Il legame esistente tra la mancata proposizione dell’impugnazione e l’irrevocabilità della sentenza di primo grado, elementi che rendono applicabile l’ulteriore sconto di pena disposto dal giudice dell’esecuzione, rende evidente che, nel caso in esame, non può porsi alcuna questione di restituzione nel termine, posto che l’atto che impedisce l’accesso alla riduzione di pena è già stato compiuto e ha introdotto la fase processuale dell’impugnazione; fase che la norma premiale vuole evitare.
3.1. Quanto alla rinuncia ai motivi, pure prospettata dalla difesa, è sufficiente rilevare che l’atto abdicativo, mai presentato, non potrebbe comunque porre nel nulla il giudizio di appello che si è già svolto (Corte Cost. sentenza n. 155 del 1990; Sez. U, n. 16101 del 27/03/2002, D., Rv. 221278).

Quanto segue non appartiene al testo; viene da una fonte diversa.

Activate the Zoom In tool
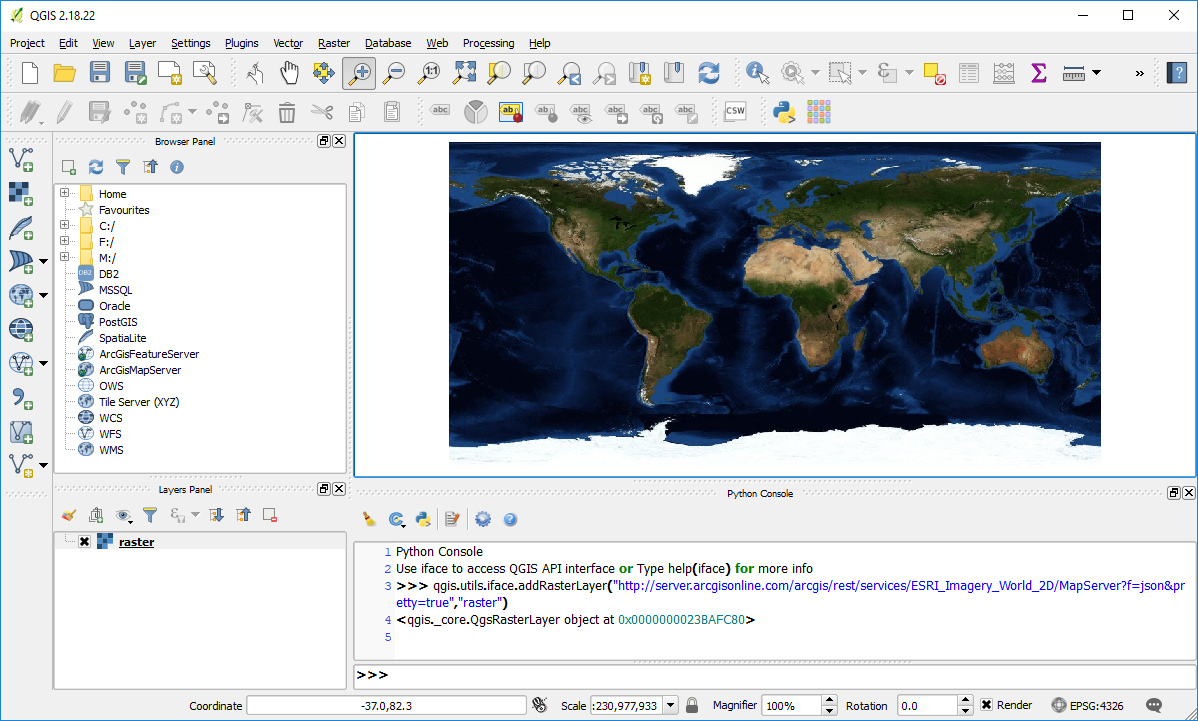The width and height of the screenshot is (1198, 721). (359, 72)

Del resto, non è concepibile una richiesta di restituzione nel termine non già collegata alla necessità di compiere un atto del processo ma finalizzata, invece, a revocare un atto processuale che si è tempestivamente proposto e che, oggi, si vorrebbe porre nel nulla.

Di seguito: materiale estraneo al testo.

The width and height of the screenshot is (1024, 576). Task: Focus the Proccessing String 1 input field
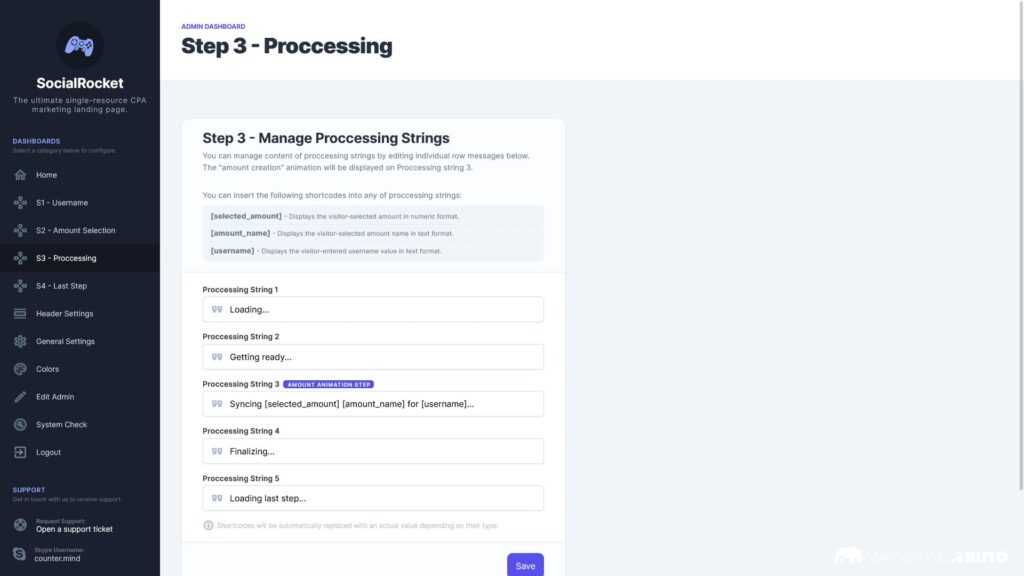(x=380, y=310)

3.2. Alla luce di quanto precede deve affermarsi che è corretta la decisione della Corte di appello di rigettare la richiesta del ricorrente, tesa ad ottenere la restituzione nel termine per proporre giudizio abbreviato, al fine di usufruire della riduzione della pena ai sensi dell’art. 442, comma 2-bis, cod. proc. pen..
In definitiva, precisato, inoltre, che le argomentazioni esposte al § 2 rendono evidente che non può accogliersi la sollecitazione del ricorrente a sollevare questione di illegittimità costituzionale, deve affermarsi che il ricorso è inammissibile e ciò comporta, ai sensi dell’art. 616 cod. proc. pen., la condanna del ricorrente al pagamento delle spese processuali nonché – non sussistendo ragioni di esonero – della sanzione pecuniaria, equitativamente determinata in euro 3.000,00, in favore della RAGIONE_SOCIALE delle ammende.
P.Q.M.
Dichiara inammissibile il ricorso e condanna il ricorrente al pagamento delle spese processuali e della somma di euro 3.000,00 in favore della RAGIONE_SOCIALE delle ammende.